Patharlagadda Nageswara Rao (5 May 1930 – 5 March 1996), popularly known as Pithapuram Nageswara Rao, was an Indian playback singer known for his contributions to Telugu cinema, particularly in comedic songs. He gained popularity in the 1950s and 1960s for his unique voice and his performances alongside Madhavapeddi Satyam, with whom he formed a renowned playback singing duo. Nageswara Rao was especially recognized for singing background songs for comedians, and his work left a lasting impression on Telugu film music. He also lent his voice to a few Kannada and Tamil films.

==Early life==
Nageswara Rao was born on 5 May 1930 in Pithapuram, East Godavari district, Andhra Pradesh. His actual surname was Patharlagadda (పాతర్లగడ్డ), but since he hailed from Pithapuram, the name became popular in usage. His father was a talented stage actor, which inspired Nageswara Rao to develop an interest in acting and singing from a young age. Initially, Nageswara Rao started by providing background vocals for those unable to sing on stage. Driven by a passion for cinema, Nageswara Rao left home and moved to Madras to pursue a career in film.

== Career ==
Nageswara Rao made his playback singing debut at the age of 16 in the film Mangala Sutram (1946). He later sang in the classic film Chandralekha (1948), produced by Gemini Studios, which helped establish him as a playback singer in the industry. Over the years, he lent his voice to several notable films, including Mantra Dandam (1951) and Paradesi (1953), where he sang for the actor Akkineni Nageswara Rao. One of his most popular songs, "Prabhu Marala Palakavela," composed by Saluri Rajeswara Rao, became a major hit and solidified his position as a busy playback singer.

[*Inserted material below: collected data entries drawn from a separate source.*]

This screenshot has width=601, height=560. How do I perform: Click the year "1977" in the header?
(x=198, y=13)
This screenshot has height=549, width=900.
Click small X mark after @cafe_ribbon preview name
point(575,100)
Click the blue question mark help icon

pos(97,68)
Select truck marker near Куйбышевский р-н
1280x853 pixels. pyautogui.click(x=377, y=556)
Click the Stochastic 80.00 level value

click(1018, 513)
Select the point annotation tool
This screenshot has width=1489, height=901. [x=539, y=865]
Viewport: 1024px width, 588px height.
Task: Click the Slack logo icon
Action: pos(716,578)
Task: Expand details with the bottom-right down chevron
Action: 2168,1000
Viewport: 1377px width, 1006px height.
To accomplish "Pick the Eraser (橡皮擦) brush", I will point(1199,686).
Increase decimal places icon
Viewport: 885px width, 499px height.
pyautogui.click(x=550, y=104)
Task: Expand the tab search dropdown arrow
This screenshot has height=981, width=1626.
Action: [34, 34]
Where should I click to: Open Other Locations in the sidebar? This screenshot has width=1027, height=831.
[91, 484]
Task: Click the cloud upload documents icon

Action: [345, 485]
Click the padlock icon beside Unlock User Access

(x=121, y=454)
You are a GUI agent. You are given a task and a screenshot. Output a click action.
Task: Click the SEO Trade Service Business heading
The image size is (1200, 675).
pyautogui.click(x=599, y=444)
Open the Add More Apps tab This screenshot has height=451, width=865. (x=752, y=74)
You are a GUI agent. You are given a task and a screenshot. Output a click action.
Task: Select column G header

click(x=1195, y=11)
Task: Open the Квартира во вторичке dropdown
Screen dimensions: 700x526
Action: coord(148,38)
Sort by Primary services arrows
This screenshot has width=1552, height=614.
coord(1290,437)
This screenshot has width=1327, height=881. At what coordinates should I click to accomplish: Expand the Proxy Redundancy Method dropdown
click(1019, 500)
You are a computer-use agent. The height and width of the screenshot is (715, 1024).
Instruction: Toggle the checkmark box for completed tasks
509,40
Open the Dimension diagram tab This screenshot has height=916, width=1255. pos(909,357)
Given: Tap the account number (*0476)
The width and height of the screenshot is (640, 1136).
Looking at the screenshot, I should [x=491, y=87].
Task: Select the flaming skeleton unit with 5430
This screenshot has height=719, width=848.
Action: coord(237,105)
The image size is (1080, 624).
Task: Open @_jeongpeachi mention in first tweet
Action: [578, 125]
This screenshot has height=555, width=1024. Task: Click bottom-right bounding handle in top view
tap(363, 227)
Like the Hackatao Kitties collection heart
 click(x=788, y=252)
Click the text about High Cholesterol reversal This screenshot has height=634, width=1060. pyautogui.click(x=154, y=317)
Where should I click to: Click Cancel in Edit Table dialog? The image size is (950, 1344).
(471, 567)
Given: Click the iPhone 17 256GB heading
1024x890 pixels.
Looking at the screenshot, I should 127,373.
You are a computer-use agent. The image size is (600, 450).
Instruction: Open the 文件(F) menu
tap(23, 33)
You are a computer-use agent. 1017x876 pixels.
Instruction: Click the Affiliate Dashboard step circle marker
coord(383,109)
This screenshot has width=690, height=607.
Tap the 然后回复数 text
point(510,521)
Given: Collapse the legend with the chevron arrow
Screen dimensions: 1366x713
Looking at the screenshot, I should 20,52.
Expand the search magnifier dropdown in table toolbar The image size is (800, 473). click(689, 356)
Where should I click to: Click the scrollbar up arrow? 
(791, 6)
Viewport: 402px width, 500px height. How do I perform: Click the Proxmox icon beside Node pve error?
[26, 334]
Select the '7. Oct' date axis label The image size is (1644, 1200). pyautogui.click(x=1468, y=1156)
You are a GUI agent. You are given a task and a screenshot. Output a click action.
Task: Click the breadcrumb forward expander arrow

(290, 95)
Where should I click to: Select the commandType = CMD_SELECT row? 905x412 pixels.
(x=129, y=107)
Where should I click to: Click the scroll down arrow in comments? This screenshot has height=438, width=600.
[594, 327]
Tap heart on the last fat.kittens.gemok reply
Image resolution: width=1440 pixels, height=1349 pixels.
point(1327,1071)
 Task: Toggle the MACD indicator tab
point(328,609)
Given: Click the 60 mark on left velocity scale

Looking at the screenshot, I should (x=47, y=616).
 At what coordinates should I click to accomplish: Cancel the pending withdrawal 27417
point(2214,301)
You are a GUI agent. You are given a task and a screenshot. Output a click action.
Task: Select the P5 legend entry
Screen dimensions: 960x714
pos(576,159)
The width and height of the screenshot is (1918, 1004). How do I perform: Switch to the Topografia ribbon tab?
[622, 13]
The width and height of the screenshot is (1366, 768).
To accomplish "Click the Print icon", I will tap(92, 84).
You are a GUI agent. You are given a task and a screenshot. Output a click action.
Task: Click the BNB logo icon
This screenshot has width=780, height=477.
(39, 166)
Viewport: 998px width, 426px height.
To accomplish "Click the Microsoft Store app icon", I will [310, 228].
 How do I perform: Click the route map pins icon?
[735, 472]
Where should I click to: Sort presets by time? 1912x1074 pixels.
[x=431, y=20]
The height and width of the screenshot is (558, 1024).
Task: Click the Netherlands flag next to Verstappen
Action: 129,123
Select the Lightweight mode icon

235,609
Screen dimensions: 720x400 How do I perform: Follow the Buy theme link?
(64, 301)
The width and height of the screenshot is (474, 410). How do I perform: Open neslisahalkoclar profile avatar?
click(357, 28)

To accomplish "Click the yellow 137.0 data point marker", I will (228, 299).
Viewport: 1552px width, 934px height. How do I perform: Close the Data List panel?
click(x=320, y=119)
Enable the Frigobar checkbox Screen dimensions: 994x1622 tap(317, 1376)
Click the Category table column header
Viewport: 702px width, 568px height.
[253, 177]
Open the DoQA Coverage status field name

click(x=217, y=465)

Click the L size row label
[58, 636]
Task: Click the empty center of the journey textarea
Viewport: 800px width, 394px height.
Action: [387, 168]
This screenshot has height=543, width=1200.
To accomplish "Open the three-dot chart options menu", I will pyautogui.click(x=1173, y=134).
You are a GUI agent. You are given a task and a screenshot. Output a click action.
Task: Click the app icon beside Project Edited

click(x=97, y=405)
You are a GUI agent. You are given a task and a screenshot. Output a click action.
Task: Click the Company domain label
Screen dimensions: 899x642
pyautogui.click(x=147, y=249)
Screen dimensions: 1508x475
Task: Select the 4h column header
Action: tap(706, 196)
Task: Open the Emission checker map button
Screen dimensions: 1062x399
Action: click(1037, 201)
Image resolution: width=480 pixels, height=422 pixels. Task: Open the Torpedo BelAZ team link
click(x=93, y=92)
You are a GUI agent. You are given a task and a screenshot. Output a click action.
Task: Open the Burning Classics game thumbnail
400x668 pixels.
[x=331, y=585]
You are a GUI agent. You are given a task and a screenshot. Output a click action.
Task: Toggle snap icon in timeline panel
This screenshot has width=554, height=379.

In Mayabazar (1957), Pithapuram Nageswara Rao initially recorded the song "Sundari Nee Vanti Divya Swaroopamu" for Relangi's character. However, the song was later re-recorded with Ghantasala's voice, which was used in the final film.

Throughout his career, Nageswara Rao sang thousands of songs across multiple languages, including Telugu, Tamil, and Kannada. His second wave of success came through his collaboration with Madhavapeddi Satyam, where they performed numerous comedic songs together, both in films and live concerts. Some of his notable songs during this period include "Ayyayyo Jebulo Dabbulu Poyene" from Kula Gothralu (1962) and "Maa Oollo Oka Paduchundi" from Ave Kallu (1967), the latter being a duet with Ghantasala.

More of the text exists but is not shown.